With his monochrome wardrobe, his gelled hair, and his tanned, tight-skinned handsomeness, Walter looks as if he should be headlining a conjuring show in Las Vegas
It’s an unhelpful nickname, considering that Roland wears black, too, but it’s certainly accurate: with his monochrome wardrobe, his gelled hair, and his tanned, tight-skinned handsomeness, Walter looks as if he should be headlining a conjuring show in Las Vegas. Instead, he wants to destroy a monumental skyscraper called the Dark Tower (it may or may not be on Mid-World – I’m not sure). The only way to do so, it seems, is to kidnap psychic children from Keystone Earth, and use their amplified brainwaves to zap the tower to pieces. You won’t be surprised to learn that Jake’s own psychic abilities, or “shine”, are just what Walter needs.
To summarise: much of The Dark Tower is set on a desert planet that is definitely not Tatooine, because it has two moons in the sky, rather than two suns. Jake, who is definitely not Luke Skywalker, discovers that he is not an ordinary, mop-topped kid, but an intergalactic saviour with innate supernatural powers. Roland, who is definitely not Obi-Wan Kenobi, is a mysterious loner who teaches Jake how to use antique weaponry, and who is the last in an ancient order of spiritual knights (but definitely not the Jedi). And Walter, who is definitely not Darth Vader, is a nefarious wizard who dresses in black, and who uses his telepathy and telekinesis to kill anyone who gets on his nerves.
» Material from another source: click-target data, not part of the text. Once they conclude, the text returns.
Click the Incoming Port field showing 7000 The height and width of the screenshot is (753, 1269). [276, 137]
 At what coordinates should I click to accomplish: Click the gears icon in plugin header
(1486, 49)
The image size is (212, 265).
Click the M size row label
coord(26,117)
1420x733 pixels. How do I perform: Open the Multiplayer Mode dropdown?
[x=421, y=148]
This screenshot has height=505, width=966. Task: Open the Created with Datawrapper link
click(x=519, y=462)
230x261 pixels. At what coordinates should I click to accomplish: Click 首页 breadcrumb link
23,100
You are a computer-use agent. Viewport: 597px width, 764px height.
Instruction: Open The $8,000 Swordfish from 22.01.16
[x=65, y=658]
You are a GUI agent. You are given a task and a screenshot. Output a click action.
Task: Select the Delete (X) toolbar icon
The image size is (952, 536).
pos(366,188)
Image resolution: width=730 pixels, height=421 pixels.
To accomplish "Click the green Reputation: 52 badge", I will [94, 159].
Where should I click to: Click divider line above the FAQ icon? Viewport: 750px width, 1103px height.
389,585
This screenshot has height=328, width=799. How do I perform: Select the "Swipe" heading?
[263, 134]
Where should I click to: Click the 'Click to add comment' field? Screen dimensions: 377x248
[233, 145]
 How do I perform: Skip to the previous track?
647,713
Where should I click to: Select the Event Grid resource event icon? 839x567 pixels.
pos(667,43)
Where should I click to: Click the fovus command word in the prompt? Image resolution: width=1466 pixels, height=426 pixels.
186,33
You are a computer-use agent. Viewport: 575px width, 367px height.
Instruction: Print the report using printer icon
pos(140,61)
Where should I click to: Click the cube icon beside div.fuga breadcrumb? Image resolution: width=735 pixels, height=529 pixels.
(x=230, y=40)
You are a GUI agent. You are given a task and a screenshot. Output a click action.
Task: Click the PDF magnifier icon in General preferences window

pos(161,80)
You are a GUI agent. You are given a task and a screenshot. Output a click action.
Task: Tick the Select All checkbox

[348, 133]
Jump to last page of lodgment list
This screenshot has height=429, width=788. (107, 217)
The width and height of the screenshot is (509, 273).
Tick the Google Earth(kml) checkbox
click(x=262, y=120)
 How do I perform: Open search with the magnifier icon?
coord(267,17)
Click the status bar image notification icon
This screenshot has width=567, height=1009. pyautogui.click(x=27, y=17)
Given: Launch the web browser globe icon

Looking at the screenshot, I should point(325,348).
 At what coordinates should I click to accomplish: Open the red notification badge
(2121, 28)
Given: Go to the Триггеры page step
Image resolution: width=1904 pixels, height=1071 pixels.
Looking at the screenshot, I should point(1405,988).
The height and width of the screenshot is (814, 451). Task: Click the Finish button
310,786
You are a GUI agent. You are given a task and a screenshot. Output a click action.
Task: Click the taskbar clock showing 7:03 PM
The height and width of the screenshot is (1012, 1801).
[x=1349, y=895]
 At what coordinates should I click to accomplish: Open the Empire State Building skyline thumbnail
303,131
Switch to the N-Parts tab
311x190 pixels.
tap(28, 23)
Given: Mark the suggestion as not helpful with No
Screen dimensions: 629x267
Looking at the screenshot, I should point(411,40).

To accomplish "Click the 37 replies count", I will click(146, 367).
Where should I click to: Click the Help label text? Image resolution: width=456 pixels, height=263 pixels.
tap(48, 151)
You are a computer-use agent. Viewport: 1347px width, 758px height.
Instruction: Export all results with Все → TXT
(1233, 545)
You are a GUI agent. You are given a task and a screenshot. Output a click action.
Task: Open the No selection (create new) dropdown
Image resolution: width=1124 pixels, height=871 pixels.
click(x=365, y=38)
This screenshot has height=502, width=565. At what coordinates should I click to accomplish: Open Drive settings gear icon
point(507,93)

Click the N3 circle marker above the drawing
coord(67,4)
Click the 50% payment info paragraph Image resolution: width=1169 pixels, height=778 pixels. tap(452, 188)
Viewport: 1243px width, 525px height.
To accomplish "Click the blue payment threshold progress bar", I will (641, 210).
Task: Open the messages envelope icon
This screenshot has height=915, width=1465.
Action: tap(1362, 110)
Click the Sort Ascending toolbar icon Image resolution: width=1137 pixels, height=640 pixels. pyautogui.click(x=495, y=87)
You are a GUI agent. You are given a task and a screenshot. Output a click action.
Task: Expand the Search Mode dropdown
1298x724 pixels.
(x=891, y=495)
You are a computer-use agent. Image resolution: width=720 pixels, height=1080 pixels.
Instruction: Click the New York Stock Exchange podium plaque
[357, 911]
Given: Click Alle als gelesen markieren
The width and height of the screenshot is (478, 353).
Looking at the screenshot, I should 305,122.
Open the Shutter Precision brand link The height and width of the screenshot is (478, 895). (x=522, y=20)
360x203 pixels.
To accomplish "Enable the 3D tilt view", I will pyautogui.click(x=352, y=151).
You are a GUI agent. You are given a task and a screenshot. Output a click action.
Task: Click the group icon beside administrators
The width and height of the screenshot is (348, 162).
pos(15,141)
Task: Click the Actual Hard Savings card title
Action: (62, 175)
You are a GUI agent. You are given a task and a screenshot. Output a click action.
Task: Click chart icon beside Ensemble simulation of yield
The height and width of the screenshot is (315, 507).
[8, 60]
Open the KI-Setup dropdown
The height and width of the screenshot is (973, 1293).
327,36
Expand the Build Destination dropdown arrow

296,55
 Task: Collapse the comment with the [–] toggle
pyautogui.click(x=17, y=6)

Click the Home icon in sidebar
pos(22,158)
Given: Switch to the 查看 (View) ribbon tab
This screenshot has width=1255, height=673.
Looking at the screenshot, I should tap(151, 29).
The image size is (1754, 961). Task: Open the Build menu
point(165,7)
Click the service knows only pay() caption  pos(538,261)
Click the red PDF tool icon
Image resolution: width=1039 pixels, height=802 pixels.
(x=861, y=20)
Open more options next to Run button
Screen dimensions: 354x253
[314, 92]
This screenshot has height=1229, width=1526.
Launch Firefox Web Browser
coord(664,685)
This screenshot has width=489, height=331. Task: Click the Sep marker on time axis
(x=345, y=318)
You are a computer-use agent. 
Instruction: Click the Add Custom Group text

To be fair, The Dark Tower is hardly the first film to draw around a Star Wars-shaped template. What counts are the details inside the rough outline. But the director and co-writer, Nicolaj Arcel, has filled it with steam-punk, Western, and Arthurian elements that are far too vague and illogical to make us forget George Lucas’s elegant mythology. Roland explains to Jake that the eponymous tower stops our universe being ravaged by demons, but how does it work? Who built it? Why can children topple it? And why would Walter and his minions want to be overrun by demons, anyway?
The editors’ brief seems to have been to get the film over with as soon as possible
Perhaps a longer version of the film would have answered some of these questions. At 95 minutes, the current version doesn’t even have time to ask them. Admittedly, there is a lot to be said for a summer blockbuster which is trimmer than the now-customary two-to-three hours. But it’s clear that The Dark Tower wasn’t always intended to be as short as it is. There must have been swathes of it that were deemed unusable, because it has been chopped up into bite-sized scraps: some scenes are barely intelligible and some characters are barely there. On Mid-World, for instance, Jake exchanges flirtatious glances with a blonde girl he meets in a remote shanty town, but that’s the beginning and end of their nascent romance. Princess Leia, she ain’t. The editors’ brief seems to have been to get the film over with as soon as possible.
And yet The Dark Tower isn’t a complete disaster. Elba is a tough but twinkle-eyed hero, McConaughey enjoys himself as a reptilian villain, and much of the film gets its goodies-v-baddies job done with workmanlike efficiency. It’s just that it never come across as the grand culmination of a 10-year process to adapt an epic, eight-novel cycle. It comes across as a cash-in that someone scribbled on the back of an envelope after seeing Return of the Jedi.